As for the advice given here, ee/ei is actually rather interchangable in Scots. Just comparing oreeginal and oreiginal, both have roughly equal numbers of uses. Eedit/eidit though gives zero hits.

Given the events of three years ago, and that quite a few of your faulty translations overwrote the translations of others that were fine (like this), I'm going to have to examine all the translations done

CiphriusKane (talk)14:35, 30 October 2023



Thanks for your translations to Scots.

Can you please complete the VisualEditor translation? There's very little left to do and I'd love to see it at 100%.

I was very pleasantly surprised to see that the VisualEditor user manual is almost fully translated to Scots as well.

Amir E. Aharoni (talk)20:33, 27 April 2014

Done. 04:14, 11 May 2014 (UTC)

John Reid (talk)04:14, 11 May 2014

MathJax translation

Hi John,

Thanks for your contributions to MathJax!

I edited the Scots translation to fix trademarked names (MathML, MathJax etc). Sorry for not touching base with you first :(

Thanks again for your help,

Pkra (talk)15:56, 24 April 2014


Hi, I'm an editor from the Scots Wikipedia. I'm sorry I reverted your edit changing the Scots translation of edit to eidit; I wasn't familiar with "eidit" because It's not used at the Scots Wikipedia. Anyway I'll respect the decision of a native Scots speaker. Thank you.

AmaryllisGardener (talk)12:48, 10 March 2014
Edited by author.
Last edit: 22:00, 10 March 2014

Hallo, I'd just like to say that because of your edit that I realised that it should be "eedit" using Scots orthography, so you have helped in this regard. Your other edits have also helped somewhat to improve my translations.

John Reid (talk)21:49, 10 March 2014
 Whoa! slow down there, I think you've mis interpreted my message.
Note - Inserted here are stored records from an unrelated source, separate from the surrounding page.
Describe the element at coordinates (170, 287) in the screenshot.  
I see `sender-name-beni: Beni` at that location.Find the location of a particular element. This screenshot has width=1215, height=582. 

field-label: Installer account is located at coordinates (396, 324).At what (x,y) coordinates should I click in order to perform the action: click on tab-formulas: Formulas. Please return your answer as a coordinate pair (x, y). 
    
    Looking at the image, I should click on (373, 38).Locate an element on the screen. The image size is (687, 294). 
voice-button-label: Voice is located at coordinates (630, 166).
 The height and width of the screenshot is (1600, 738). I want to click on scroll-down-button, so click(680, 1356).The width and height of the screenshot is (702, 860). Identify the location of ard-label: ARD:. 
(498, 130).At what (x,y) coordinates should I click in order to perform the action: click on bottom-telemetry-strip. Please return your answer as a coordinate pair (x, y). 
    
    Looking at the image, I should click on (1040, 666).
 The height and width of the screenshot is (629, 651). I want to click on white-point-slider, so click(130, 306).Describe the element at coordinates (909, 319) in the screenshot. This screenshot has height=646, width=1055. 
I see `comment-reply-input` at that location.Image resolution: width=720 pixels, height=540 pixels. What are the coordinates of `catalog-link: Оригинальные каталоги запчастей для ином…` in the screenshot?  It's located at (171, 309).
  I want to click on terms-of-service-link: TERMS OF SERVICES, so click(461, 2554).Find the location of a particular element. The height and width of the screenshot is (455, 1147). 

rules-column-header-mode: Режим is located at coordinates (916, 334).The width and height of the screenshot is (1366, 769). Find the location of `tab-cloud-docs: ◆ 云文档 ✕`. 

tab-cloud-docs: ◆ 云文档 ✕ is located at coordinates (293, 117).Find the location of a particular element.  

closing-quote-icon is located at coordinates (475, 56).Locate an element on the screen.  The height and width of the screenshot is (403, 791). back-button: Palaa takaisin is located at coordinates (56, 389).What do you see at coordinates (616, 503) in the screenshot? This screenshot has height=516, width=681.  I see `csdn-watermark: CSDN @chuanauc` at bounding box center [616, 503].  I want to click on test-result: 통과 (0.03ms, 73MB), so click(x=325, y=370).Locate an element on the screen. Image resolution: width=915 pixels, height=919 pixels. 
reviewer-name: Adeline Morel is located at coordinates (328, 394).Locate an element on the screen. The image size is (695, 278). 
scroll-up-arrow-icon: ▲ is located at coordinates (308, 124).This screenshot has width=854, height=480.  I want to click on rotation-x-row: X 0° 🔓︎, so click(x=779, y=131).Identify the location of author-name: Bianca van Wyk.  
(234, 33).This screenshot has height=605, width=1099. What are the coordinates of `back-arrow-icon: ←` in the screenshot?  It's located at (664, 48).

I was trying to say that "eedit" is the correct translation, not "eidit".
 Also I should point out that "Undae" poor Scots and the accepted spelling is "Ondae". "y" at the end of noun roots becomes "ie" in Scots.
 A little research on your part should confirm this.
 It was your mistakes that got me thinking, I didn't say that you were mostly right, (only a few of your edits were).
 Hopfully I haven't come accross as a raving lunitic with this post.
John Reid (talk)02:29, 13 March 2014

I just said ok, I wasn't saying that I was right. My translations were simply based on what is used at the Scots Wikipedia, by not only me, but many other editors. Eidit, eedit, ondae, delyte, and many other words used in your translations are not used on the Scots Wikipedia, but I'm not saying you're wrong, after all I'm only sco-2. But many editors that have written articles in the Scots Wikipedia are native Scots speakers. I know I reverted my edits to "eidit", I wasn't thinking.

AmaryllisGardener (talk)17:00, 14 March 2014


John Reid (talk)21:10, 14 March 2014

Is "fae" not used on Scots Wikipedia? I would have thought it would be given that it's the modern spelling of the archaic "frae".

John Reid (talk)21:21, 14 March 2014

It is used, just not near as much as "frae". In a search for "fae", it showed that 283 articles used the word, whereas "frae" is used in 8,926 articles.